### WHAT YOU SHOULD DO:
From the entries below, copy every line holding the word "column".

------ RECORDS PROVIDED

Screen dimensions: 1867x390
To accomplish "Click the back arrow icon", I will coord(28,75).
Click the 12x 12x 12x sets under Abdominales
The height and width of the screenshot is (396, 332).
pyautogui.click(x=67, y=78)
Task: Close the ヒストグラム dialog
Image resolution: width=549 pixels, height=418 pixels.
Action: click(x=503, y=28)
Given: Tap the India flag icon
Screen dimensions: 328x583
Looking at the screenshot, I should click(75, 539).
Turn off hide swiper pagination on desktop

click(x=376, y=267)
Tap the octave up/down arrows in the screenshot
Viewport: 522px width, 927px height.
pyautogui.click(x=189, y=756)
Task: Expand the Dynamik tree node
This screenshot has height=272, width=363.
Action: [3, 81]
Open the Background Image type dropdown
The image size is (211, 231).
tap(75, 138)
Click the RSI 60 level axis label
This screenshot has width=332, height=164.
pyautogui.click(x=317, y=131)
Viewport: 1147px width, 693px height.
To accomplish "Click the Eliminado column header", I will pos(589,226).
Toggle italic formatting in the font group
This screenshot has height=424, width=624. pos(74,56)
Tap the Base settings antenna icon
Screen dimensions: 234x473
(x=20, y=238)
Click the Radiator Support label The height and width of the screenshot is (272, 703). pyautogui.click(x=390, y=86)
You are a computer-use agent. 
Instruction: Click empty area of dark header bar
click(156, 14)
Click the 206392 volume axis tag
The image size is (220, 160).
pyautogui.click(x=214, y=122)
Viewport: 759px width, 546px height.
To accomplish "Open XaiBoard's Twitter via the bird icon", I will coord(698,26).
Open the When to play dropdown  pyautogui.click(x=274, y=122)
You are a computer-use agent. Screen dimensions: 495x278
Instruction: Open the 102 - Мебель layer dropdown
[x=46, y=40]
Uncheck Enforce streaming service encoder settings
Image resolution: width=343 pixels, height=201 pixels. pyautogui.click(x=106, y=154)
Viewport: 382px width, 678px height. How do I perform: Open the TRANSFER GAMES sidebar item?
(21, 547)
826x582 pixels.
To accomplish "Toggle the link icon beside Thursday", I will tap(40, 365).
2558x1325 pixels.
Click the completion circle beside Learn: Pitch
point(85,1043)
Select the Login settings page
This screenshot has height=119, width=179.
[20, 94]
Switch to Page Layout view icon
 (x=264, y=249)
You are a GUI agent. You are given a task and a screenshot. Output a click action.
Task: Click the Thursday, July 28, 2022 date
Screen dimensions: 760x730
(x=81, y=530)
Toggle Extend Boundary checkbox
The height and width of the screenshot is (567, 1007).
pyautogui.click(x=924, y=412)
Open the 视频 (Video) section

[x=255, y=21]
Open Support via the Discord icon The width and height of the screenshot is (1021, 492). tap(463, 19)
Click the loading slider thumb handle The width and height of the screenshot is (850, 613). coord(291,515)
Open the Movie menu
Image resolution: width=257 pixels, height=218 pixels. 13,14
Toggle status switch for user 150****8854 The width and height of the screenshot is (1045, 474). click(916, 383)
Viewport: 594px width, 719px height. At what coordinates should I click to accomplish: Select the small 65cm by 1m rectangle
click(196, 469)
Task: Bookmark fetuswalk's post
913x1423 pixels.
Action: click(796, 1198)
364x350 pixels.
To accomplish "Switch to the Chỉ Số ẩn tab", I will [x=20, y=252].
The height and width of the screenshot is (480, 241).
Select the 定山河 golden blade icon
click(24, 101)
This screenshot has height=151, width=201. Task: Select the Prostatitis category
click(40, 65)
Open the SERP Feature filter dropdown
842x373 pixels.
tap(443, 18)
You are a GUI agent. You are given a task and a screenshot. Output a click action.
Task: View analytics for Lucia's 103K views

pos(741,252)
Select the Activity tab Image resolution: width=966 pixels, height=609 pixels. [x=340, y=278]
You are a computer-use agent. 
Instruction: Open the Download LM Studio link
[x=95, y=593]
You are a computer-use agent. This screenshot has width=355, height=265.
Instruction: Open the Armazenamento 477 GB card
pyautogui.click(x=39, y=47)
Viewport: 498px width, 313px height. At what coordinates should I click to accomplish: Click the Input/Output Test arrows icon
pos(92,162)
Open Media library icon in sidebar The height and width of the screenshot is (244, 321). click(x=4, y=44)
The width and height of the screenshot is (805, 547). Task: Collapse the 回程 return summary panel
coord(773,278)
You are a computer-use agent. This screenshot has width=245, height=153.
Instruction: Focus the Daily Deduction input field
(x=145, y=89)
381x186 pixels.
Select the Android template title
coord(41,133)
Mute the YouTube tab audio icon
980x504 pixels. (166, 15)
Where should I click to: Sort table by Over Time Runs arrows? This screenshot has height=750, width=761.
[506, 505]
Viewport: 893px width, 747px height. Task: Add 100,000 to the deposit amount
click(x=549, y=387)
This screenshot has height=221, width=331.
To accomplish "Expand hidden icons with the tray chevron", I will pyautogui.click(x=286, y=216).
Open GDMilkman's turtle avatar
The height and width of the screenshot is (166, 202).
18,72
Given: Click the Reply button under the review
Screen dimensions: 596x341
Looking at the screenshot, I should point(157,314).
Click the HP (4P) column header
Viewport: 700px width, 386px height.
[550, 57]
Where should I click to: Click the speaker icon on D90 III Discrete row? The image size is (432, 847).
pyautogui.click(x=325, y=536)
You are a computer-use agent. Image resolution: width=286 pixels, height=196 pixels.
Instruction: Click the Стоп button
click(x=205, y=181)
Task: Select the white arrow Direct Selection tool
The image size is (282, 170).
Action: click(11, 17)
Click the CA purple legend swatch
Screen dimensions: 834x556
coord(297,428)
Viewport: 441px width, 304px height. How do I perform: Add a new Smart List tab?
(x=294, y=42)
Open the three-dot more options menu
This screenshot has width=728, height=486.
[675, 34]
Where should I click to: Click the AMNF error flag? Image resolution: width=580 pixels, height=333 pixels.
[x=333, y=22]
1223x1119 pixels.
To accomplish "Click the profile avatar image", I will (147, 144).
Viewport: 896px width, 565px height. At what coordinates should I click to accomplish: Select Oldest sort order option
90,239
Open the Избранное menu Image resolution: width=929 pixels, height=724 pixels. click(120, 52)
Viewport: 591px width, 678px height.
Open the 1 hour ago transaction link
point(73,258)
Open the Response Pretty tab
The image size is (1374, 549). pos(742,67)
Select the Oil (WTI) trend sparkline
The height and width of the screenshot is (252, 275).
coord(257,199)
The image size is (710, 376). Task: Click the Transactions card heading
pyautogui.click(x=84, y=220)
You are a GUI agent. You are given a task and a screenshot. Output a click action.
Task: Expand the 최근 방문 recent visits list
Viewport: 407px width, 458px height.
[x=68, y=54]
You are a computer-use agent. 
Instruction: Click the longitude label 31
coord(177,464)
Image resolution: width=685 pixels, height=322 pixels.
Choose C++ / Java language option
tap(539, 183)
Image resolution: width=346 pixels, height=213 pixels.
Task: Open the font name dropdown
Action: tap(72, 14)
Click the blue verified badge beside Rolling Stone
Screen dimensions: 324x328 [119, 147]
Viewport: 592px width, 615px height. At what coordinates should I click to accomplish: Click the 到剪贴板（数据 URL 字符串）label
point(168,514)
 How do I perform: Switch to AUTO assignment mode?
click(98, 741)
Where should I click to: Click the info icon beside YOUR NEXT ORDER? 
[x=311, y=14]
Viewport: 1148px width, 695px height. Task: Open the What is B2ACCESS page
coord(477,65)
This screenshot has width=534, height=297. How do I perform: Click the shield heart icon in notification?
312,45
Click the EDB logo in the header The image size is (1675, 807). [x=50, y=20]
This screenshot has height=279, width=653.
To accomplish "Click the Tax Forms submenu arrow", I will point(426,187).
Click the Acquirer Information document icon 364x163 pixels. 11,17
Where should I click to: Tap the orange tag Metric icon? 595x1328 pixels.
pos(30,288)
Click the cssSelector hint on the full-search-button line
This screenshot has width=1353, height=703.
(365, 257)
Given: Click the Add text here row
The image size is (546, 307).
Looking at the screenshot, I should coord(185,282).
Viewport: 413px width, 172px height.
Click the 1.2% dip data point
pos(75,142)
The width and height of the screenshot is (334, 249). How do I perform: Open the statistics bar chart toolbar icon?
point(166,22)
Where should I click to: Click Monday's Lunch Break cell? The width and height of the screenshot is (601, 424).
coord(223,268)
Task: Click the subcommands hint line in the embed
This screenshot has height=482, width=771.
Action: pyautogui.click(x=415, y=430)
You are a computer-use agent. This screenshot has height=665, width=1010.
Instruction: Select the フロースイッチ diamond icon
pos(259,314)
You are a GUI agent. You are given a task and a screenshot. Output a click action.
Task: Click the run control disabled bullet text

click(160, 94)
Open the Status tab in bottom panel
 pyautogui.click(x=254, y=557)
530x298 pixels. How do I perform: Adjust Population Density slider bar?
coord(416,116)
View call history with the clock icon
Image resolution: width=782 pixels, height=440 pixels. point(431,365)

------------

### ANSWER TO THE EXERCISE:
To accomplish "Click the Eliminado column header", I will pos(589,226).
Click the HP (4P) column header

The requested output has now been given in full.